Please update the lines below by replacing "width" with "breadth" everywhere it occurs, keeping everything else the same. Leave the pictures out of your answer.

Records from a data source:
#####

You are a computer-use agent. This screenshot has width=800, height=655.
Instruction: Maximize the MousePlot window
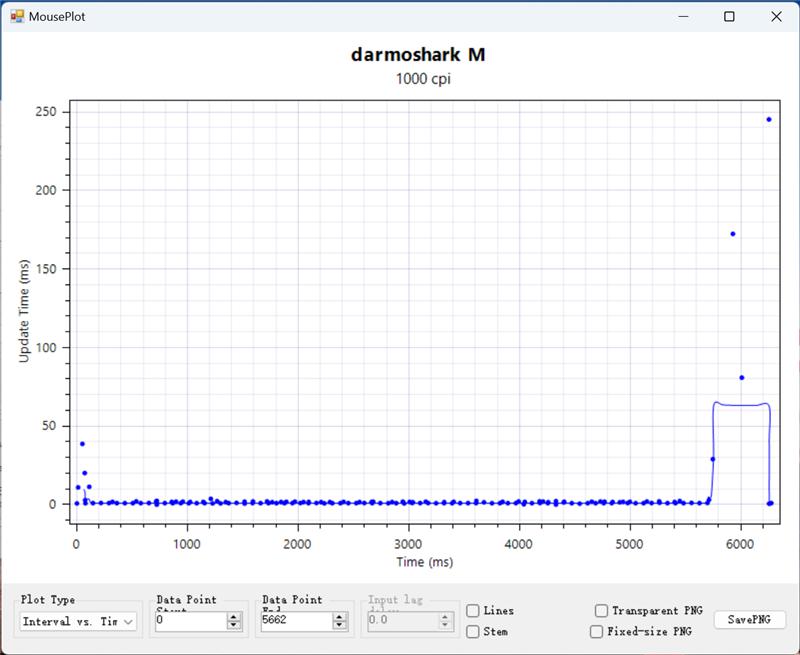tap(730, 16)
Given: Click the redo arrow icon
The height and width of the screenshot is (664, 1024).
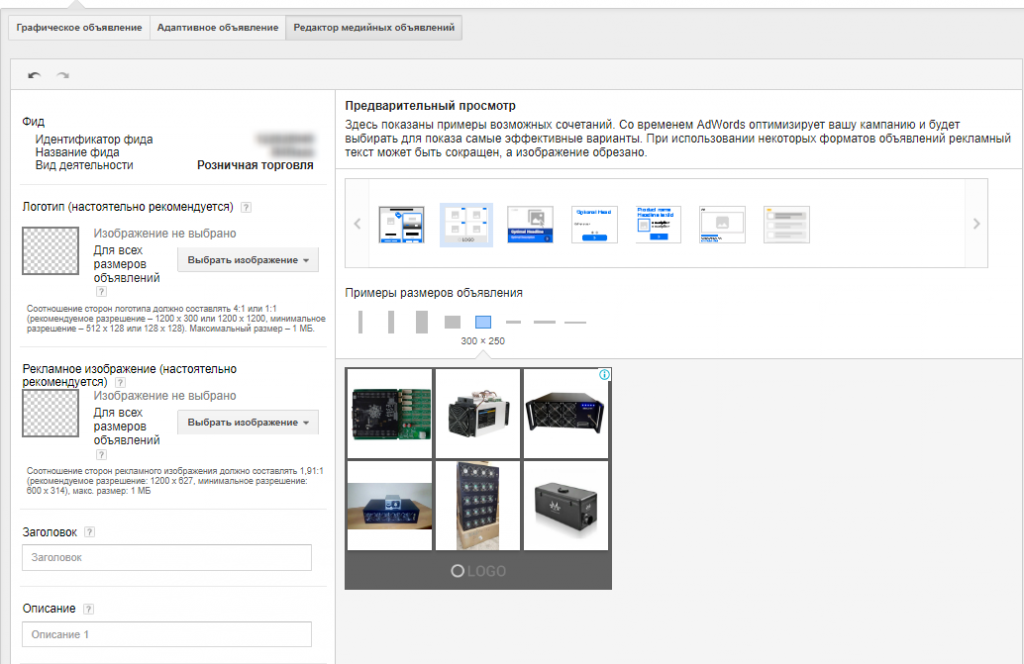Looking at the screenshot, I should coord(63,75).
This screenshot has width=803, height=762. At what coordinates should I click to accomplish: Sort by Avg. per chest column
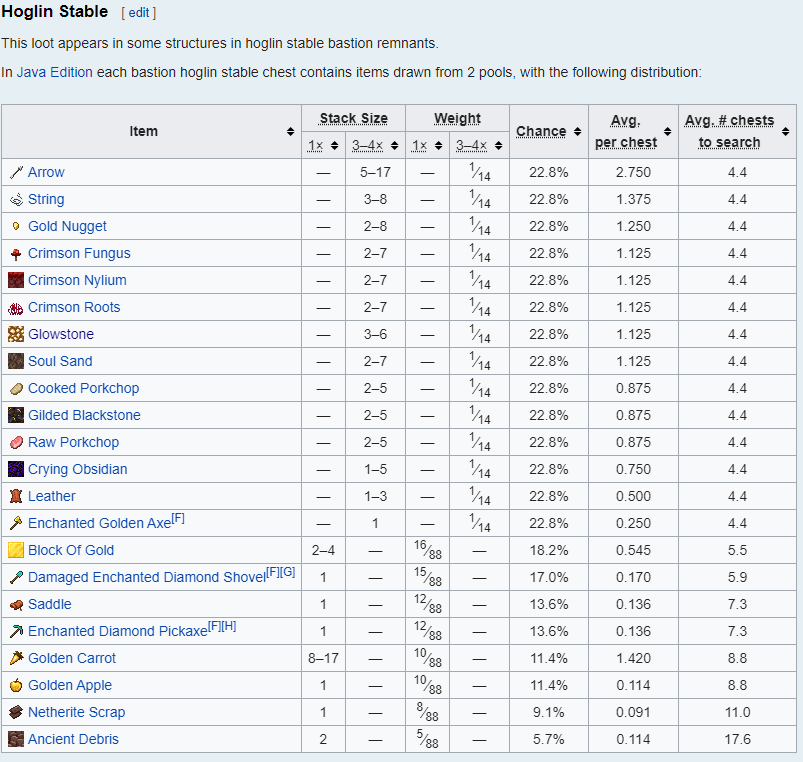pos(666,132)
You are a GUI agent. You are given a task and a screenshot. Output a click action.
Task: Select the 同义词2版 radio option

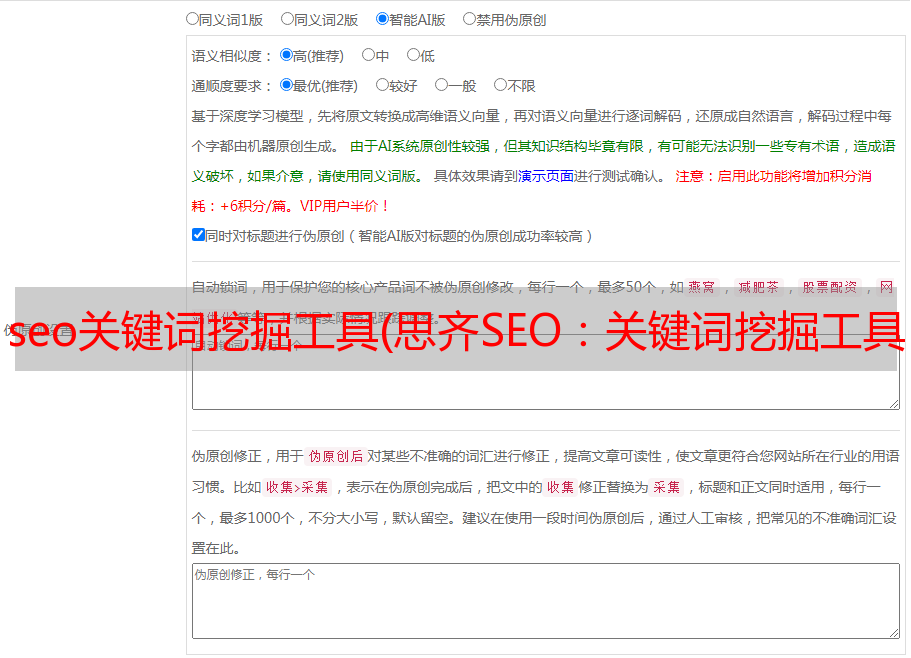point(288,18)
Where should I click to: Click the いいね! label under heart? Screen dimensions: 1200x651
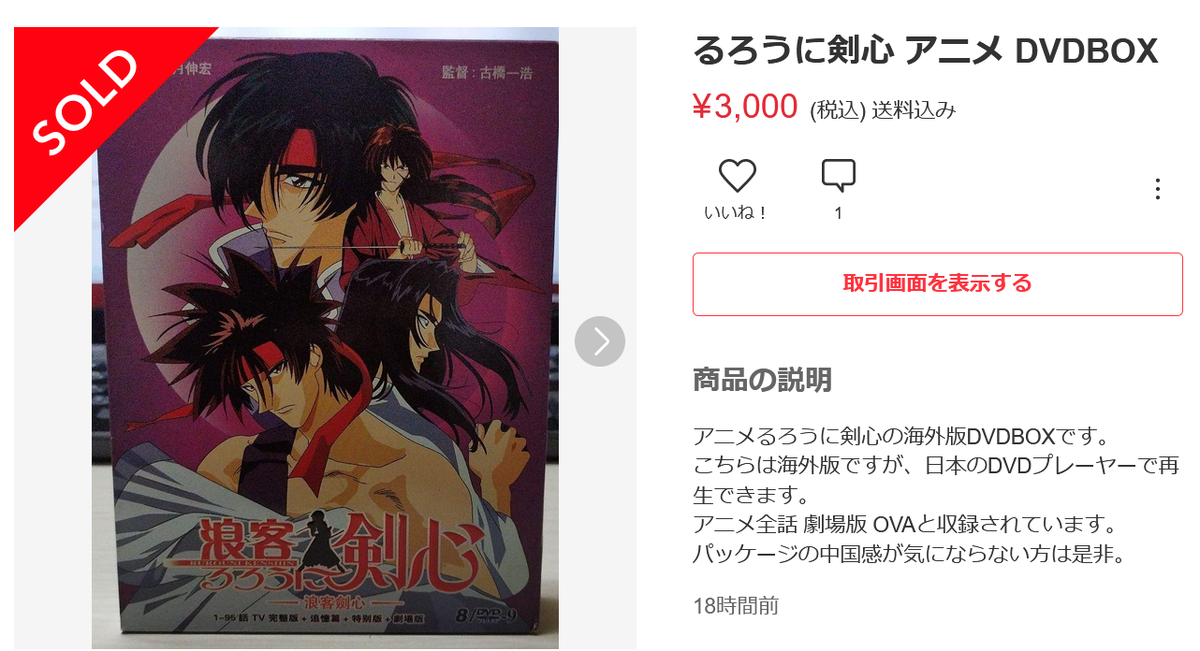(737, 213)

#####

## The reply
You are a computer-use agent. This screenshot has breadth=800, height=655.
Instruction: Maximize the MousePlot window
tap(730, 16)
Given: Click the redo arrow icon
The height and breadth of the screenshot is (664, 1024).
Looking at the screenshot, I should coord(63,75).
This screenshot has breadth=803, height=762. At what coordinates should I click to accomplish: Sort by Avg. per chest column
pos(666,132)
You are a GUI agent. You are given a task and a screenshot. Output a click action.
Task: Select the 同义词2版 radio option

point(288,18)
Where should I click to: Click the いいね! label under heart? Screen dimensions: 1200x651
(737, 213)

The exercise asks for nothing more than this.